The thing is this minor, relatively inconsequential altercation is reflective of the broader debate currently infecting our society. Fuelled by fake news, hyper connectivity, prejudice and powerful vested interests, reasoned debate is impossible, polarisation and tribalism rule. We don’t trust anyone outside of our own tribe and we begin with an assumption that the other side is wrong.
I fervently believe the ‘other side’ in this little example was wrong, that the evidence supports my world view; but I did nothing to bring the tribes together, to explore the basis of the beliefs on both sides.
Not only did I think he was wrong, I also didn’t believe talking to him was going to change his opinion (or that his ‘facts’ would change mine).
A world on fire
It seems insane to me after the fire season we have endured that we’re even having the political debates we’re witnessing: that we can’t discuss climate change while the fires burn; it’s the greens fault; it’s all because we don’t do enough hazard reduction burning; these fires are not unprecedented; and the nation needs cheap reliable coal-powered generation; all entwined in the overarching lie – we are doing our bit when it comes to emission targets.
But the consequences of this tribal insanity are dire. First and foremost is the withering of trust. We don’t trust the other tribe or the information it’s producing, and the other tribe doesn’t trust us.
And we don’t trust our leaders because all too often they appear to be speaking from the other tribe, and completely disavowing my tribe.
Our Prime Minister speaks of the importance of building adaptation and resilience, but I don’t trust him. Adaptation is important but mitigation and moving to a carbon-free economy has to happen at the same time, but that would involve them taking on the denialist tribes which he doesn’t seem able to do.

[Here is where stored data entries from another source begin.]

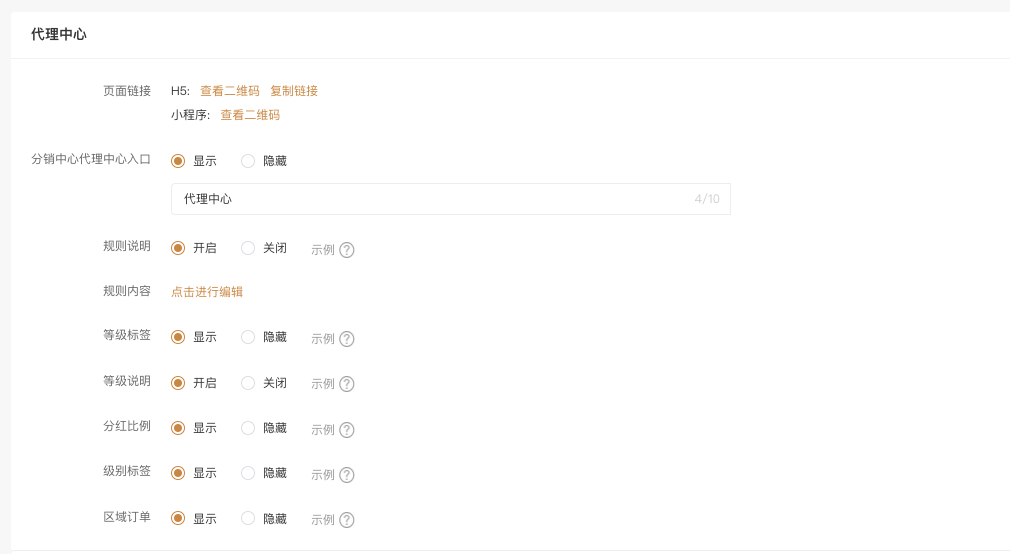Click help icon beside 区域订单 示例

tap(347, 520)
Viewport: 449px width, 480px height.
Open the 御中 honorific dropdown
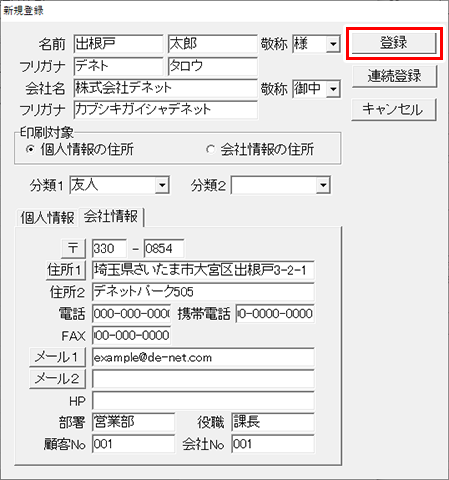coord(333,89)
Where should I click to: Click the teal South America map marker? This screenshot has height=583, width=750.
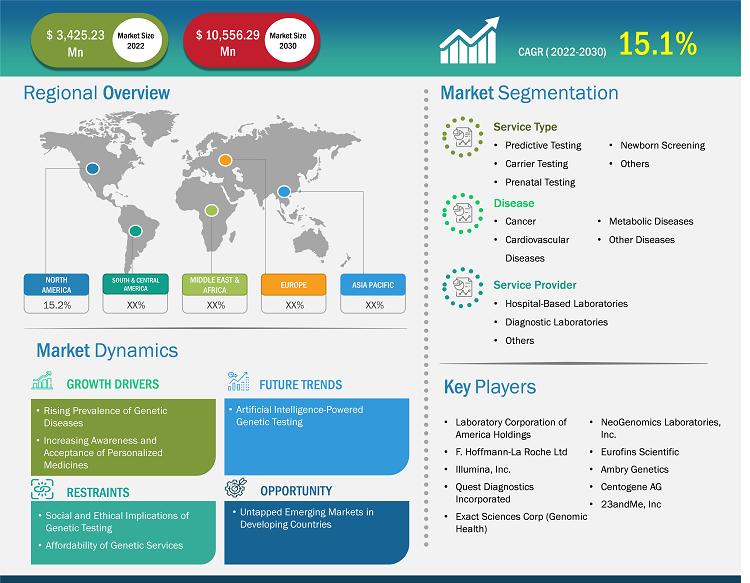pos(135,231)
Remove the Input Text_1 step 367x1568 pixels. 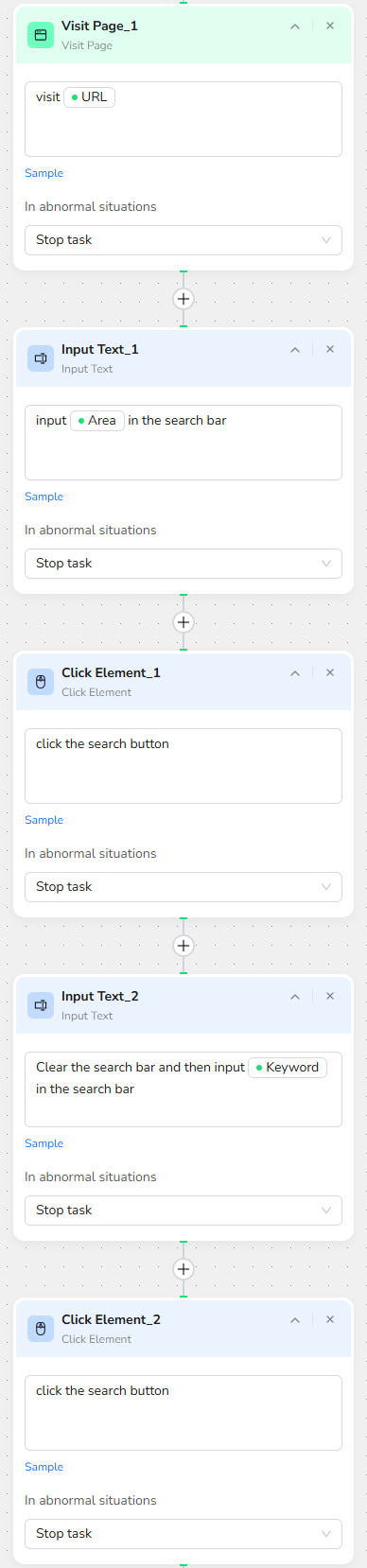pos(330,349)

Resilience is equally pointless when the government won’t even spell out what they mean. The bedrock of resilient communities is trust and other forms of social capital. It’s all about bringing people and communities together. The government seems more intent on dividing us and throws fuel on the fires of our hyper-partisanship.
Devil may care
When the devil whispers to us he plays on our prejudice and tells us the other side can’t be trusted. We will not follow our leaders because we do not trust them, and we will not listen to anyone but our own tribe. And then, when we are tested, our strength is divided and our resolve weak.
And then the devil wins.
The fires have served as a wakeup call for some and yet there have also been reports of political focus groups finding that many ordinary Australians are responding to the fires by entrenching their positions. There’s research backing this up showing fires and extreme weather do not change climate skeptics into believers. But drawing back into our tribes is not helping the situation.
There’s a real challenge here. How do we stop the compounding of a natural disaster with a human disaster of more polarisation? How do we nurture a more civil and productive discourse in our democracy?
A good start might involve a chat with our neighbours about how the fires affected them and what they think we should do? Or inviting that interjector into your coffee conversation and engaging with how he or she sees things. It’s only by understanding another person’s frame of reference that we can possibly hope to influence them.